Ney Matogrosso, o cantor ‘que não tem tempo’, chega aos 80 anos como a mais relevante matriz vocal da MPB libertária


♪ ESPECIAL NEY MATOGROSSO 80 ANOS – “Sou um homem, sou um bicho, sou uma mulher / … / Sou o novo, sou o antigo, sou o que não tem tempo”. Quando Ney Matogrosso deu voz aos versos de Mal necessário, música feita em 1978 pelo compositor Mauro Kwitko para o cantor, o intérprete deu a si mesmo uma definição ao mesmo vaga e precisa.
Ney Matogrosso, o cantor que não tem tempo, chega aos 80 anos neste domingo, 1º de agosto de 2021, como um artista de dimensão já eterna no universo da música brasileira.
A voz de contralto, andrógina, sempre embaralhou noções de masculino e feminino, de novo e antigo. Uma voz que fala por si só. E que tem falado mais alto do que qualquer rótulo desde 1973, ano em que Ney ganhou projeção nacional como vocalista do efêmero, mas também eterno, grupo paulistano Secos & Molhados.
Dizer que Ney Matogrosso é um dos maiores cantores do Brasil de todos os tempos já chega a ser redundante pela singularidade da voz e pela honestidade na construção da obra fonográfica.

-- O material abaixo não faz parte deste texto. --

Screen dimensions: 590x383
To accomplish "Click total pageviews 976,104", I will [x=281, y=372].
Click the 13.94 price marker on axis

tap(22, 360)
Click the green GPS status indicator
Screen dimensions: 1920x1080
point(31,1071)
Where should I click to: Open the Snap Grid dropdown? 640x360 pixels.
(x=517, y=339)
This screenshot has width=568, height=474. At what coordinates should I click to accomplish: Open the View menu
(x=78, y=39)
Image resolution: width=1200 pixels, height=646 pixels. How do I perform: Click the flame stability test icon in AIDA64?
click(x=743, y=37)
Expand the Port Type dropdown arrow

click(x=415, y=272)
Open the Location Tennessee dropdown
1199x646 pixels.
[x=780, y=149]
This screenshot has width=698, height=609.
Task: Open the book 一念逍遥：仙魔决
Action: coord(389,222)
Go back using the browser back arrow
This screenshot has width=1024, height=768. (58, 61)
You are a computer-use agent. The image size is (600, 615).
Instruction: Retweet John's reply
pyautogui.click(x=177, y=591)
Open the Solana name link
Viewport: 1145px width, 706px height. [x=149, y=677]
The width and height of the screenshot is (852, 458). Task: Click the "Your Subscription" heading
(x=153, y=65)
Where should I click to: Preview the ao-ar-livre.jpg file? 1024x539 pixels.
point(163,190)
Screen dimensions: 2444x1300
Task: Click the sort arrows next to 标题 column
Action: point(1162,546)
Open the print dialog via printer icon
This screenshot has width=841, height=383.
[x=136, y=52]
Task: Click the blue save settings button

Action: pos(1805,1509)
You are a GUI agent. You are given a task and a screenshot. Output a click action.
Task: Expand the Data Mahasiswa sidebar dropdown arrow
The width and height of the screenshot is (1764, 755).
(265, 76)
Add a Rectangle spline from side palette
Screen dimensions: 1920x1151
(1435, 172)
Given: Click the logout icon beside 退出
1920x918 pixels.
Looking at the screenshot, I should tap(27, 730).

Contudo, a magnitude do intérprete extrapola a maestria do canto. É que Ney sempre foi artista de palco. Gravou dois discos com o Secos & Molhados e 36 álbuns na discografia solo iniciada em 1975. Muitos destes discos venderam bem, mas a razão maior de todos eles sempre pareceu ter sido a transposição do repertório para o palco.
Ney é artista vocacionado para a cena. Não por acaso, trabalhou como ator de teatro antes de se decidir pela carreira de cantor – opção quase inevitável diante da voz tamanha que se agiganta no palco porque Ney é cantor que sempre cantou com o corpo. Foi o corpo muitas vezes seminu que o tornou uma ameaça para o Brasil sob a ótica dos censores do país vigiado da década de 1970.
A alta carga erótica de Ney Matogrosso sempre fascinou admiradores e afrontou detratores na mesma medida passional. Pelo menos uma década antes de Madonna, Ney Matogrosso pôs o sexo em pauta mesmo quando a voz se limitava a cantar as letras das músicas.
Ney é a voz que grita o que muitos não aceitam, como se perfilou em outro verso da já citada canção Mal necessário. Ambíguo como cantor e como homem que nunca teve medo de expor o lado feminino, sem nunca explorar a imagem do gay afetado (mais apto a ser tolerado pela sociedade por se enquadrar no estereótipo), o artista sempre atraiu as mulheres, os homossexuais e as crianças – estas sobretudo na época do Secos & Molhados – enquanto intrigou a parcela masculina menos identificada com as liberdades de gênero.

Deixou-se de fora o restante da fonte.